Gilles: of course I can and will do that but I think the rsyslog problem is
just a quick note: you can verify the complete timestamp by simply including it.
This is done as follows:
$template rfc3339,"%TIMESTAMP:::date-rfc3339% %HOSTNAME%
Be careful: each of them is exactly on one line and the properties in the
template are case-sensitive (I was foolish when I did this and it will soon
More comments follow.
Rainer, btw the rfc3195d messages will be sent to socket marked with the ':' on
command line so this kind of socket could be excluded from the special timestamp
But I understand that it is a little bit hackish.
I am looking at a clean way to do it. rfc3195d was quite a hack and will go away
soon. The problem still remains.
HOWEVER, I see we are digging *much* deeper than sshd (following the other bug
reports made this clear to me). The actual question is "can we trust the
timestamp?". The general answer is: no (that's why we provide the receive
timestamp too). For local sockets, the time difference between the message
generation stamp and its reception at the syslogd should be very minimal. So it
can be a good idea to ignore the timestamp provided and always (consistently)
use time of reception.
So, yes, a way to go is to instruct the input module (that reads to local
socket) to ignore the timestamp (should it simply discard it or leave it inside
the message...?) and use the reception time instead. Of course, there are valid
cases where this is not desired, so it must be an option.

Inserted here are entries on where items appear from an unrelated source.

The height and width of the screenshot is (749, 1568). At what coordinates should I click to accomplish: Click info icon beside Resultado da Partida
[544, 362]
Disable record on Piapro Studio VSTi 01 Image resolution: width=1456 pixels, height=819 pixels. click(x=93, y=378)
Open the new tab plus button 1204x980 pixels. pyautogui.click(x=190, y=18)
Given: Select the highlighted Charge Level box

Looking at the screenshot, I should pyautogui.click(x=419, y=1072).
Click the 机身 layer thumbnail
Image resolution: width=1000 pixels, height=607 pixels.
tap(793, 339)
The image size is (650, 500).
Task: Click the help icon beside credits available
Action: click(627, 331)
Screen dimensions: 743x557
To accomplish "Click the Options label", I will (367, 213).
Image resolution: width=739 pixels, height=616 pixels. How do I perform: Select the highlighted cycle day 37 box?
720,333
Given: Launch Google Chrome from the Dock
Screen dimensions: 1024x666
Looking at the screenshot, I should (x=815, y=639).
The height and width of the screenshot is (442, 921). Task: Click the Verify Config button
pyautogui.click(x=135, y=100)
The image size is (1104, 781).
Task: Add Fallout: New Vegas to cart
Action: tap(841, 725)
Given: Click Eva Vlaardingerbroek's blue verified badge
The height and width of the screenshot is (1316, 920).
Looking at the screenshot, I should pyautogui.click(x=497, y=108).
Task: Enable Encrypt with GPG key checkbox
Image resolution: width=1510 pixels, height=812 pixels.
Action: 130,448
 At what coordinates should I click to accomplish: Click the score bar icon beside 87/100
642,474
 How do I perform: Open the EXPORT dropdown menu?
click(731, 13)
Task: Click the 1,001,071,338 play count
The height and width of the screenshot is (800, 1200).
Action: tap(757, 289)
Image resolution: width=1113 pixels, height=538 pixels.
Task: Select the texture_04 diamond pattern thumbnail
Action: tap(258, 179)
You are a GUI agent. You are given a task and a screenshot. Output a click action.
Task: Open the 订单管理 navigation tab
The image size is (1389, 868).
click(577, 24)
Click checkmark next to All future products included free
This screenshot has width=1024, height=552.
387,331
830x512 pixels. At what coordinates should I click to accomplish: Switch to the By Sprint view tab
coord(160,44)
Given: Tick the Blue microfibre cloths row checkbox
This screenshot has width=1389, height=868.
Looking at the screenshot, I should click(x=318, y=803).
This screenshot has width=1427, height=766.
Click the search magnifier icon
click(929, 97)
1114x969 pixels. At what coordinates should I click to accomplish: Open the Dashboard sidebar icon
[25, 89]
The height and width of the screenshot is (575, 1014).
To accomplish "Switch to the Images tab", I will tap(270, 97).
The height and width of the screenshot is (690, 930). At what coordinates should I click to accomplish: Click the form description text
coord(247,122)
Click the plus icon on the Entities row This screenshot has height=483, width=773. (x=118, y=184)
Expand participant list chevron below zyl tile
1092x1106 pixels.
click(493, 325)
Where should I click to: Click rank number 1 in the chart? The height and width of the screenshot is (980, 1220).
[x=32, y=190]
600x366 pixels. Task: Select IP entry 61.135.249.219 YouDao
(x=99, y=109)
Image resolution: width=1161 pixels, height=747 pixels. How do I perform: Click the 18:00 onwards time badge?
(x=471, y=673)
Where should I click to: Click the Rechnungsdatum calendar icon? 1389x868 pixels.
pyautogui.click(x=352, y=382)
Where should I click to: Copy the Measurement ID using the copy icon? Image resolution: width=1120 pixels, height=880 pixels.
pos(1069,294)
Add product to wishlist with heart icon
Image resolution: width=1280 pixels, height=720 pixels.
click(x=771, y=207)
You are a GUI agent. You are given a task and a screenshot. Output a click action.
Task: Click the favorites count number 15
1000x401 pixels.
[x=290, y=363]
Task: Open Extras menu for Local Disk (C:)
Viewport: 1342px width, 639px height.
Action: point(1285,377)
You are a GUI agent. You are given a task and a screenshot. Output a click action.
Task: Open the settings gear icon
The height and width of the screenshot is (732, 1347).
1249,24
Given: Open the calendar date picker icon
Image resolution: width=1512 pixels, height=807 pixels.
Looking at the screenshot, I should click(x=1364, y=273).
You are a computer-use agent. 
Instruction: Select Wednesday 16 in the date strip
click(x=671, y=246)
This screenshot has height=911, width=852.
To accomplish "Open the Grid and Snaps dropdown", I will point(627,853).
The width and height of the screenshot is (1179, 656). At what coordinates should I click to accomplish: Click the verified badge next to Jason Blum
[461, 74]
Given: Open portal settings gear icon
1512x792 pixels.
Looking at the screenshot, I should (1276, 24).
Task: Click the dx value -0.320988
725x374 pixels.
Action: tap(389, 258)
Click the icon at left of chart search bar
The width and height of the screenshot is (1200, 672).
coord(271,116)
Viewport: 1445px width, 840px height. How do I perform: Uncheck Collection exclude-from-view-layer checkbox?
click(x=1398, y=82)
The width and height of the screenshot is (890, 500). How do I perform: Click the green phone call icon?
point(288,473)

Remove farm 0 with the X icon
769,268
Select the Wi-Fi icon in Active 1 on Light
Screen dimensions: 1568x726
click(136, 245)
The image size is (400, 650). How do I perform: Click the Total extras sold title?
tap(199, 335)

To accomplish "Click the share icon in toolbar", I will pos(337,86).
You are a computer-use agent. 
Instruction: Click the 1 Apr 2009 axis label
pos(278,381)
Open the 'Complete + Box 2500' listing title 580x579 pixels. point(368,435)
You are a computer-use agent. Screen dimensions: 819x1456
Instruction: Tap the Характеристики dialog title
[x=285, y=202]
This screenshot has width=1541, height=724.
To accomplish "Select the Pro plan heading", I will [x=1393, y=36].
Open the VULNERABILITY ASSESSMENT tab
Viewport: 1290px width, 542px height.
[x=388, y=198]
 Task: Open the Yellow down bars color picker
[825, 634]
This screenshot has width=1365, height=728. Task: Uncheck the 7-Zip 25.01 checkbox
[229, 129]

The big question is what the default should be. What makes it especially hard
here is that sysklogd, in different versions and in different distros, seems to
have different ways to handle it. So maybe this means its not important at all
and we can default to ignore the timestamp? Not an easy question. I've also
begun to ask around at other places. If different distros have different needs,
we may add a configure option to set the default -- but I really don't like that
/sysklogd/syslogd.c version 1.44
* Sun Nov 7 12:28:47 CET 2004: Martin Schulze <email@example.com>
* Discard any timestamp information found in received syslog
* messages. This will affect local messages sent from a
* different timezone.
It's almost 4 years, since sysklogd upstream starts to ignore timestamps. I
think we can take this into account. Rainer, make up your mind about the
default behavior. On the other side, beta freeze is coming next week, so if
you need some more time I suggest to fix this problem on openssh-server side.
I think it would be nice to solve this issue before beta freeze :)
OK, that's convincing ;) Let me now look what it actually takes to code...
Question: how about the kernel log (imklog)? Should it also be possible to
ignore the timestamp there?
I don't see any problems with that.
OK, I also have good news. The change is quite trivial. I'll add config
directives and they default to ignoring the timestamp received on unix sockets.
I am sure I can complete that today and release it is part of 3.12.1, either
today or tomorrow.
change is committed and now in CVS head.
rsyslog-3.12.1-1.fc9 was built in rawhide, it will be available in repo soon.
I'm closing this issue. If the problem persist feel free to reopen. thnx.
The rsyslog-3.12.1-1.fc9 update seems to have fixed the problem for me. After
updating, I removed the /var/empty/sshd/etc/localtime file, restarted the sshd
service, and redid my tests, and all log entries are in local time. Thanks!